Não há factos relevantes para a decisão da causa que não se tenham provado.

 

Motivação da matéria de facto

 

A fixação da matéria de facto baseia-se nos documentos juntos aos autos.

 

Matéria de direito

 

3. No decurso do ano de 2020, a Requerente alienou a quota que detinha na sociedade B..., Lda. e inscreveu como valor de aquisição, na declaração de rendimentos relativa a esse período de tributação, para efeito do apuramento de mais-valias, não apenas o montante correspondente à entrada inicial realizada no momento da constituição da sociedade, em 1998, como também os montantes resultantes de aumentos de capital através de entradas em dinheiro  que foram realizados em 23 de outubro de 1998 e 2 de novembro de 2013.

 

Para cumprimento da obrigação declarativa, entendeu que os aumentos de capital realizados através de entradas em dinheiro não dão lugar à aquisição de novas quotas, mas apenas à alteração do valor nominal da quota de que já era proprietária, e, apesar de realizados já após a entrada em vigor do Código do IRS,  encontram-se cobertos pelo disposto no artigo 43.º, n.º 6, alínea a), desse diploma, pelo que a mais-valia resultante da quota alienada deverá ser excluída de tributação em sede de IRS no que se refere  a esses aumentos de capital por se considerar adquirida anteriormente à entrada em vigor do Código do IRS, e, portanto, sujeita ao regime transitório previsto no artigo 5.º, n.º 1, do Decreto-Lei n.º 442-A/88, de 30 de novembro.

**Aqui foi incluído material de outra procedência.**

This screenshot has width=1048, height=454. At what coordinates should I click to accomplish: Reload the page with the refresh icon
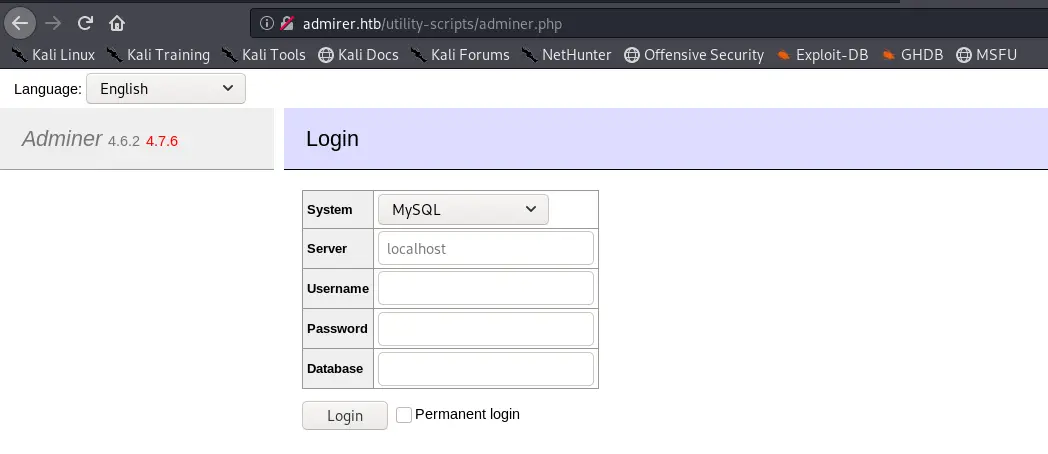[85, 23]
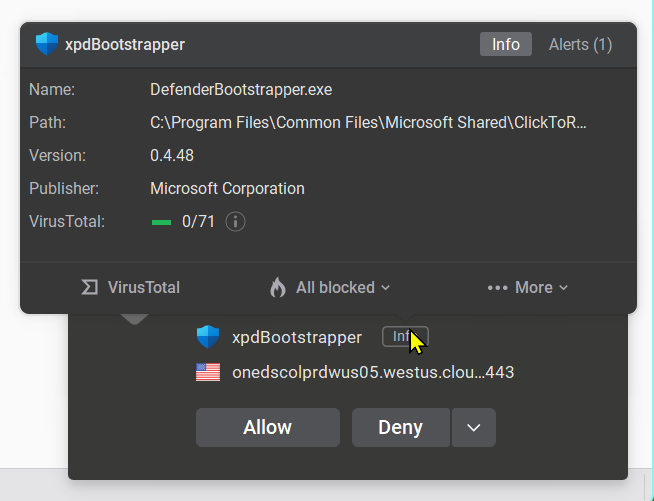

Em contraposição, a Autoridade Tributária, no âmbito do procedimento inspetivo, sustenta que a referida disposição do artigo 43.º, n.º 6, alínea a), do Código do IRS apenas se reporta à aquisição dos valores mobiliários originários e, para efeitos de exclusão ou sujeição a tributação, os ganhos resultantes de alienação de quotas constituídas pelo sujeito passivo anteriormente à entrada em vigor do Código do IRS devem ser decompostos  segundo um critério de imputabilidade, distinguindo-se entre o valor das quotas constituídas antes de 1 de janeiro de 1989 e o das que tenham sido adquiridas já na vigência do Código do IRS.

 

A questão que está em debate é assim a de saber se os aumentos de capital realizados mediante entradas em dinheiro já na vigência do Código do IRS, mas relativamente a uma sociedade comercial constituída ainda antes da entrada em vigor desse diploma, devem encontrar-se excluídos de tributação em mais-valias sobre valores mobiliários por efeito do disposto na norma transitória do artigo 5.º, n.º 1, do Decreto-Lei n.º 442-A/88, que aprovou o Código do IRS.

 

As normas com relevo para a apreciação da causa são, além da referida disposição do artigo 5.º do diploma preambular, as dos artigos 9.º, n.º 1, alínea a), 10.º, n.º 1, alínea b), e 43.º, n.º 6, alínea a), do Código do IRS.

 

O artigo 3.º do diploma preambular aboliu o imposto de mais-valias que se era regulado pelo Decreto-Lei n.º 46 673, de 9 de junho de 1965, e que na sua vigência não sujeitava a tributação a transmissão onerosa de partes sociais.

 

Nos termos do artigo 9.º, n.º 1, alínea a), Código do IRS, as mais-valias passaram a constituir rendimentos da categoria G, aí se incluindo, tal como prevê o artigo 10.º, n.º 1, alínea b), os ganhos obtidos que, não sendo considerados rendimentos empresariais e profissionais, de capitais ou prediais, resultem de “alienação onerosa de partes sociais e outros valores mobiliários”

 

O artigo 5.º do Decreto-Lei n.º 442-A/88, de 30 de novembro, introduziu uma norma transitória, que, na parte que mais interessa considerar, é do seguinte teor:

 

Regime transitório da categoria G


1 - Os ganhos que não eram sujeitos ao imposto de mais-valias, criado pelo código aprovado pelo Decreto-Lei n.º 46 373, de 9 de Junho de 1965, bem como os derivados da alienação a título oneroso de prédios rústicos afetos ao exercício de uma atividade agrícola ou da afetação destes a uma atividade comercial ou industrial, exercida pelo respetivo proprietário, só ficam sujeitos ao IRS se a aquisição dos bens ou direitos a que respeitam tiver sido efetuada depois da entrada em vigor deste Código.

  […]

            Por fim, o artigo 43.º do Código do IRS, na parte relevante, dispõe nos seguintes termos:

1- O valor dos rendimentos qualificados como mais-valias é o correspondente ao saldo apurado entre as mais-valias e as menos-valias realizadas no mesmo ano, determinadas nos termos dos artigos seguintes.

[…]

5 - Para apuramento do saldo positivo ou negativo referido no n.º 1, respeitante às operações efetuadas por residentes previstas nas alíneas b), e), f) e g) do n.º 1 do artigo 10.º, não relevam as perdas apuradas quando a contraparte da operação estiver sujeita a um regime fiscal a que se referem o n.º 1 ou 5 do artigo 63.º-D da Lei Geral Tributária.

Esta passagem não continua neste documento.